Belzec Review - Congregational Libraries Today

Evelyn Pockrass Congregational Libraries Today

The Nazis operated the Belzec extermination camp from March to December 1942. It is estimated that duing that time more than 600,000 Jews were killed there. Guillaume Moscovitz's documentary film, in Hebrew, Polish, and French with English subtitles, contains archival photgraphs and candid interviews with Polish residents recounting those terrible times.

Most touching of all is the testimony of one of a handful of Jewish survivors, Braha Rauffmann, who as a child escaped from Belzec. She was hidden by a Polish woman in a wheatfield, a cemetery, and a pigsty. during part of her harrowing experience, she felt as if she were buried alive and had to keep her knees bend in the small hole where she hid. Her ordeal ended after twenty months in hiding. She remembers looking up at the stars and realizing she was a nine-year-old "who did not remember the sky."
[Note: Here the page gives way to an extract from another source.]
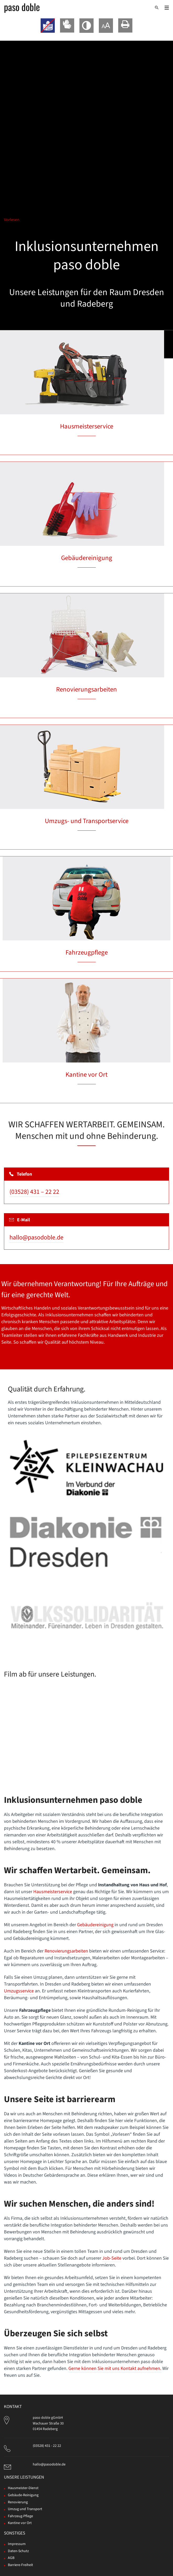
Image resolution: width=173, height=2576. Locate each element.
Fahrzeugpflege (87, 952)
in 1943, as the Soviets advances, the Nazis closed Belzec. They tried to destroy all traces of its existence, planting a small forest of pine trees on the site. However, in recent years an archaeological excavation discovered thirty-one mass graves; there were human bones all over the area. An official memorial was placed in Belzec in 2004.

Exceptionally powerful and informative, this video is highly recommended for every collection that contains Holocaust literature.